As summarized in the July 9, 2021 King & Spalding Client Alert, President Biden issued an executive order on July 9, 2021 designed to enhance competition across multiple sectors of the U.S. economy.1Executive Order on Promoting Competition in the American Economy, The White House Briefing Room (July 9, 2021), available at https://www.whitehouse.gov/briefing-room/presidential-actions/2021/07/09/executive-order-on-promoting-competition-in-the-american-economy/. One of the order’s key areas of focus is the employment market and workers’ “freedom to switch jobs or negotiate a higher wage.”2Id. at Section 1.
In seeking to address these goals, the order targets three issues: 1) wage collusion, 2) employee non-compete clauses “and other clauses or agreements that may unfairly limit worker mobility,” and 3) “unfair occupational licensing restrictions.”3Id. at Section 5. Significantly, the order does not require agencies to issue specific rules but instead “encourage[s]” 1) the DOJ and FTC “to consider” revising the 2016 Antitrust Guidance for Human Resource Professionals (“2016 Guidance”) to combat wage collusion, 2) the FTC to use its rulemaking authority to “curtail the unfair use” of non-compete and related clauses, and 3) the FTC to issue rules to “address” unfair licensing. The Treasury Department’s Office of Economic Policy must issue a report within six months evaluating competition in the labor market.
Despite the lack of rulemaking mandates, the order comes in the wake of increased antitrust enforcement in the labor market over the last five years, especially with regard to no-poach agreements. Although the order does not specifically call out no-poach agreements, such agreements likely fall within other “agreements that may unfairly limit worker mobility.”

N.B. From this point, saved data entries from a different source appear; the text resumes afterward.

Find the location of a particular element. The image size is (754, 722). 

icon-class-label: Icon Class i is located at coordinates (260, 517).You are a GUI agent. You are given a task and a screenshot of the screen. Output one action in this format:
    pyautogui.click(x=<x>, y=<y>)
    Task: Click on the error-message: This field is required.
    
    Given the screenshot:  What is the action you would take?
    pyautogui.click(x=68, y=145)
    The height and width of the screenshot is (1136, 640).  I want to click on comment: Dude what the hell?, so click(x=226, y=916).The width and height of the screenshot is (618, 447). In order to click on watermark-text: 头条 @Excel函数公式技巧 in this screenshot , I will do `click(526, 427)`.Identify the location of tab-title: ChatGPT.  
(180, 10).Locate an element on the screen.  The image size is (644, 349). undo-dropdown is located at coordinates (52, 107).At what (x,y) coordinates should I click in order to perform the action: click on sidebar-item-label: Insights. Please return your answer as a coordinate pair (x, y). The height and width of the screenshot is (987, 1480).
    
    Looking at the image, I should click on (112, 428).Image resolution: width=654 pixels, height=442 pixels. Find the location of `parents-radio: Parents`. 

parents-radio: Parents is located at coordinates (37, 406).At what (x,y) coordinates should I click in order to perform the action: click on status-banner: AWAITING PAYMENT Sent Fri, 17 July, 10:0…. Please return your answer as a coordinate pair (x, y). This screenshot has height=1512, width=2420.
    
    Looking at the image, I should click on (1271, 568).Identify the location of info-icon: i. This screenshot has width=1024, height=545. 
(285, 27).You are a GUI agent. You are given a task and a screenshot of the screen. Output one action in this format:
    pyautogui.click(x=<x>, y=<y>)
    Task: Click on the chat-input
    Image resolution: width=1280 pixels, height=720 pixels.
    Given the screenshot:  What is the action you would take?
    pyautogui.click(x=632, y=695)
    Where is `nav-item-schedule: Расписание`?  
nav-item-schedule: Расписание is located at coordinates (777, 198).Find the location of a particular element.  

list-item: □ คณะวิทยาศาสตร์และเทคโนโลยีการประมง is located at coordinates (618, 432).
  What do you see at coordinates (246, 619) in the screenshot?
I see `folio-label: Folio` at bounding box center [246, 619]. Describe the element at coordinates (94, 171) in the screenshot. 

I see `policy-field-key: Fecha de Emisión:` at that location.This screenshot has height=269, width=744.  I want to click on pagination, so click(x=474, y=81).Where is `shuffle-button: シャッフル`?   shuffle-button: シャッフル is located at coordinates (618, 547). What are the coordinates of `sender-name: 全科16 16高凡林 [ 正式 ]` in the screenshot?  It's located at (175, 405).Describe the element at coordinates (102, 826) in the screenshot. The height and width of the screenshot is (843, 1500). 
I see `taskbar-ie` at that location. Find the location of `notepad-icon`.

As described in prior King & Spalding client alerts about DOJ’s first and second no-poach investigations and first criminal wage-fixing complaint, the 2016 Guidance promised to prosecute “naked” no-poach agreements. DOJ also entered civil lawsuits, filed amicus briefs in private suits, and issued the first criminal no-poach indictment in 2020.
The impact of the order on the use of labor markets remains to be seen. Federal oversight of non-compete clauses and other restrictive covenants would represent a significant change; historically, states have regulated such employment clauses. In addition, although the FTC does have rulemaking authority, it rarely exercises it. Nevertheless, the current Commission, headed by recently appointed Chair Lina Khan, has signaled that it likely will take a more aggressive overall approach to enforcement, including using its rulemaking powers. The Commission’s withdrawal of the FTC’s 2015 Section 5 enforcement statement may be an initial step in this direction.4The 2015 Statement set forth a more restrictive view of FTC’s Section 5 enforcement authority, significantly reducing standalone Section 5 enforcement actions. See Statement of Chair Lina M. Khan Joined by Commissioner Rohit Chopra and Commissioner Rebecca Kelly Slaughter on the Withdrawal of the Statement of Enforcement Principles Regarding “Unfair Methods of Competition” Under Section 5 of the FTC Act, available at https://www.ftc.gov/system/files/documents/public_statements/1591498/final_statement_of_chair_khan_joined_by_rc_and_rks_on_section_5_0.pdf.
Given this uncertainty, employers should begin reviewing their employment agreements to identify, evaluate, and prioritize non-competes and other restrictive covenants. Employers should continue monitoring FTC and DOJ enforcement actions as well as the scope and direction of the Treasury Department’s labor market report in six months’ time.